Another reason for popularity of BPM solutions in the insurance industry is that BPM efforts dovetail nicely with the industry-wide move toward service- oriented architectures (SOA). In fact, there is a good overlap and even confusion over the two concepts. While both stress reusability and inteoperability and facilitate agility, SOA is purely an IT strategy, while BPM is more of a business methodology. In a company employing both, BPM might act as the central nervous system of an organization and consume SOA-enabled services.

Thus, according to Lees, the true promise of BPM lays in the flexibility it affords an organization to improve and change processes by breaking them into consumable, interchangeable chunks.

“Unless you have a flexible IT infrastructure where you can decompose some of these functional IT applications into business services that can be reused, it’s really hard to conceive of the end game for BPM,” he says. “You can do BPM without SOA, or SOA without BPM and be successful, but you’re not going to get the full value from either of them by doing that.”

Paquette concurs that the combination BPM and SOA is essential to deriving the full benefits of both. “We think there’s real power between having a service-oriented architecture and combining that with BPM,” he says. “We want to fundamentally change how we can respond to changing processing needs and business needs. Those two in combination give you the ultimate in flexibility. ”

(c) 2008 Insurance Networking News and SourceMedia, Inc. All Rights Reserved.

The Three Standards of BPM

Another consideration for carriers seeking to implement a BPM solution is with what standards the solution is compliant. A 2007 report from Boston-based Celent notes there are three sets of standards commonly encountered in the world of BPM solutions. Like all standards, their basic business value is to preserve the value of intellectual capital and to facilitate the flow of people, skills and artifacts among technology environments over time, Celent says. The three standards are:

* BPMN (business process modeling notation) is a standard for drawing a business process flow chart. BPMN is a non-technical tool that can be used by business analysts and business managers.
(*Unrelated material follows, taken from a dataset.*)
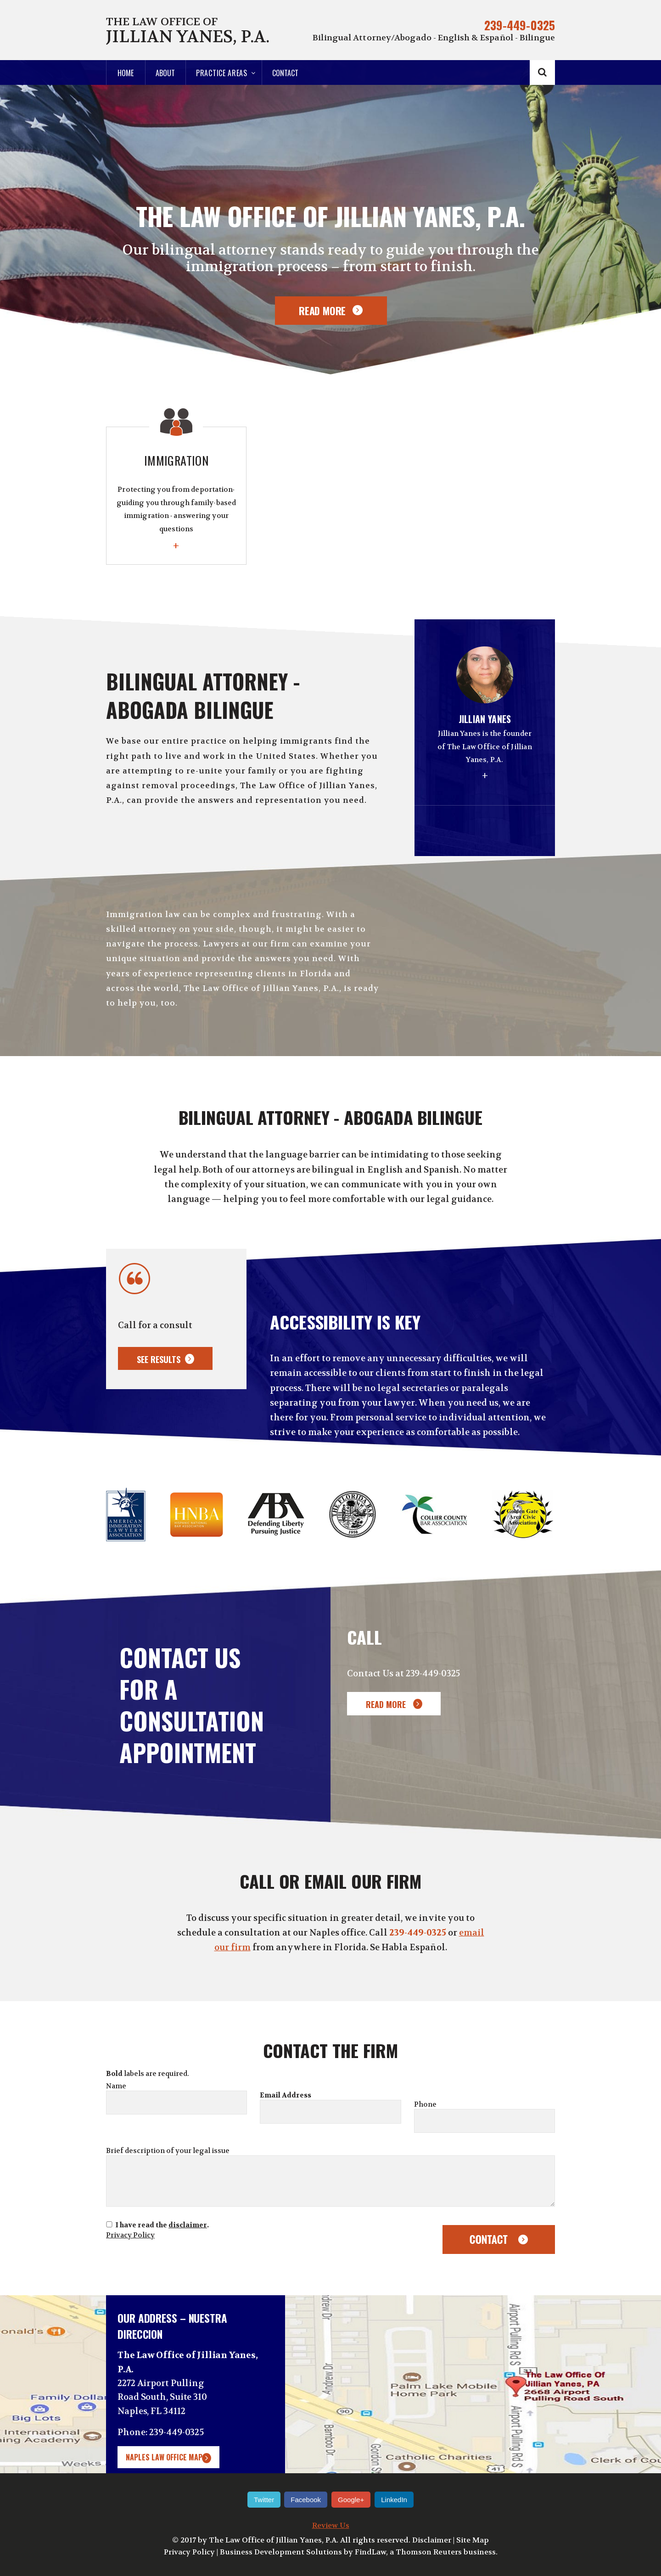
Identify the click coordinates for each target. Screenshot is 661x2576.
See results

* XPDL (XML process definition language) is an XML-based format that enables the accurate transfer of process flows among different workflow applications and engines. XPDL provides an exact description of the locations of, and the connections among, the elements in a process flow chart.

* BPEL (business process execution language) is an executable process modeling language. It is a set of programmed instructions that can be carried out by a process execution engine. BPEL is designed to orchestrate the interactions among systems through the use of a Web services framework.